611.83A4/8–951: Telegram

The Chargé in Lebanon (Bruins) to the Department of State 1


132. Dept pass Cairo. After talks with Charles Malik and FonMin July 20 (Legtel 65, July 21)2 on FCN treaty negotiations, I decided in view of FonMins desire to postpone talks until Chamber of Deputies adjourns (now planned for Aug 21) and in view some press items to effect Legation is trying to force assistance upon Lebanese, that a period of letting Lebs authorities alone would be best tactics for present. Consequently I have made no appointments at FonOff since July 20 and when social opportunities offered have remarked to appropriate officials that door is open for discussions on aid and FCN any time but since all this is primarily for benefit of Lebs, we are not urging matter and further initiative is up to them.
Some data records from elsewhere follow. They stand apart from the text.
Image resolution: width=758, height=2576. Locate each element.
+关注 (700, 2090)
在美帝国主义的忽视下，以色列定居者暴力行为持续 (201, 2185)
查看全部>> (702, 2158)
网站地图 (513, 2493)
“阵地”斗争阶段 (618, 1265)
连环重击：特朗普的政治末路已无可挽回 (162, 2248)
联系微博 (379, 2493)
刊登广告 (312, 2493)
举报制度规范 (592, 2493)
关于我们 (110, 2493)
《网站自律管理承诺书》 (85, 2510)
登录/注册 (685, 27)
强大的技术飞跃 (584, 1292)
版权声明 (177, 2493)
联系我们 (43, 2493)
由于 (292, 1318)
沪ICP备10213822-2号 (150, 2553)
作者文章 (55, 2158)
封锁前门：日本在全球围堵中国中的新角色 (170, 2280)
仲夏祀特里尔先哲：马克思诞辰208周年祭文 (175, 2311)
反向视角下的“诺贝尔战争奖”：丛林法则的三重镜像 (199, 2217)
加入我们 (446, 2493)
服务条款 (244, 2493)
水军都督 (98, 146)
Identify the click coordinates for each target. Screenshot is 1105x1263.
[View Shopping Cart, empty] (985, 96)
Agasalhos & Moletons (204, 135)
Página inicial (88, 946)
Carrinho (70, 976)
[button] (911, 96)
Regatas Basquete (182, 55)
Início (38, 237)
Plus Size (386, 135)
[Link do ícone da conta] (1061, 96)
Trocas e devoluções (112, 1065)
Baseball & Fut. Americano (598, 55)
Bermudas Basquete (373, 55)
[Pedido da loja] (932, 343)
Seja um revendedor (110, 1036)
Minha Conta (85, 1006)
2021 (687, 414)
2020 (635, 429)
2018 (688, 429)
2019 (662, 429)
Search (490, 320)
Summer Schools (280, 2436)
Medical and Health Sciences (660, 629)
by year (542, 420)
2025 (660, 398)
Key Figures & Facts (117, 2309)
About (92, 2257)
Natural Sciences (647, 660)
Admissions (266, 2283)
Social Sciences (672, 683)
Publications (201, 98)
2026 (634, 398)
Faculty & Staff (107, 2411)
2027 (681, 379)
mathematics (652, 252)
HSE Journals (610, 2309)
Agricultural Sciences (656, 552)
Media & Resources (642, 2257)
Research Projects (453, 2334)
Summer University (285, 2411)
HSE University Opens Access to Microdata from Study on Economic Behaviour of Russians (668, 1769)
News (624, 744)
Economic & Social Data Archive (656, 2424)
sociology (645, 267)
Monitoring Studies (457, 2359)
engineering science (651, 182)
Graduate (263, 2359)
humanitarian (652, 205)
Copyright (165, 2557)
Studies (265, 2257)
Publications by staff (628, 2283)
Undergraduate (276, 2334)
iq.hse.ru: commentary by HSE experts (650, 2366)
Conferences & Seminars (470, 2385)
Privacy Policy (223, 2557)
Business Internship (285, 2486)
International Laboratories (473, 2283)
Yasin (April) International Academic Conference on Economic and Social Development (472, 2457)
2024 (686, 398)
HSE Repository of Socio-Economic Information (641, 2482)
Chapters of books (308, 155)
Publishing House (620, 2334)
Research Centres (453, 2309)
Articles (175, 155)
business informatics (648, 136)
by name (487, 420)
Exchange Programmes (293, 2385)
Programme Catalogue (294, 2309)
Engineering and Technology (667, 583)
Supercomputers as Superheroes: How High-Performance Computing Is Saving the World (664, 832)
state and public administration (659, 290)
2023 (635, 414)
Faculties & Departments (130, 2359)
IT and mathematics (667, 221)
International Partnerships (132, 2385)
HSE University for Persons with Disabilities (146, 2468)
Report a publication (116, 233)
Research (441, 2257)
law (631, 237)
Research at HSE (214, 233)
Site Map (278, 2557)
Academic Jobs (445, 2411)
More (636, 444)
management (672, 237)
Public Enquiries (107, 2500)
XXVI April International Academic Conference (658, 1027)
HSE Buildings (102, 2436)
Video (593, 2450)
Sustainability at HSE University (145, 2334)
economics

Deptel 108, July 303 directing exactly same procedure as regards FCN was most timely. I conveyed message in it to Malik Aug 1, the very day before he had a long discussion with the Pres and entire cab covering various angles of Leb-US relations. No such conference had ever been held before. Malik’s immediate reaction was one of seriousness and a desire to confer about it with high authorities. He said it put a big responsibility on him and he was very glad to have Dept’s views before conference of Aug 2. Thereafter, he said he wanted to have another private talk with FonMin, and other officials before giving me full report.

Meanwhile on occasion US fleet visit Aug 6, I had long talk with PriMin (Legdesp 69, Aug 7)4 mainly on Communist danger in which he concluded that with our help he wanted to make Leb a leader and a model among Arab states toward alignment with West without losing its own national characteristics. I said we certainly welcomed this statement and would be happy to have Leb be first Arab country [Page 1008]to sign FCN treaty with US and did he think Leb wld have the courage to do it. He replied he personally wld favor it, but could not make further promises at present.

Aug 8 Malik said he could now convey definite reaction of his govt on FCN, namely that attitude toward US continues friendly and they agree in principle but regard present time politically most inopportune for concluding matter. He said postponement is not due to Soviet influences but almost entirely to situation in and among Arab states. Leb relations with Syria are in bad state not to mention chaos in Syrian Govt. Throne of Jordania swaying in air. Egypt is especially touchy due to canal situation and difficulties with British. In fact there could hardly be a worse moment politically for Leb to step out and sign treaty.

I reminded Malik of statement in Deptel 108 that signature has long been postponed for variety of reasons having no relation to treaty itself and thus Leb is merely continuing to recant as before. He said this is true but we could not expect Lebanon to deal with US independently of its relations with neighbors. He added there are no present impediments to continued smooth political and economic relations between US and Lebanon and as in past minor troubles can be dealt with through normal channels whether there is a treaty or not, also that US has similar relations with many European and other countries and has given them large amounts of aid without existence of comparable treaty relationship.

To my inquiry whether Lebanon is not reading more into this treaty than is really in it, since we regard it as logical first step toward closer relations rather than as fruition of friendship, Malik replied both Lebanon and neighbors wld regard treaty as political move having important implications in Arab world and that this govt simply will not take the step until general situation improves. They regard expected ratification this month of Point Four agreement by Chamber of Deputies as being as much of a forward step [as] they could take with US under existing circumstances.

For present Legation will continue tactics outlined in Deptel 108 unless otherwise instructed.

  1. Repeated to Cairo and Tel Aviv.
  2. Ante, p. 1005.
  3. Supra.
  4. Not found in Department of State files.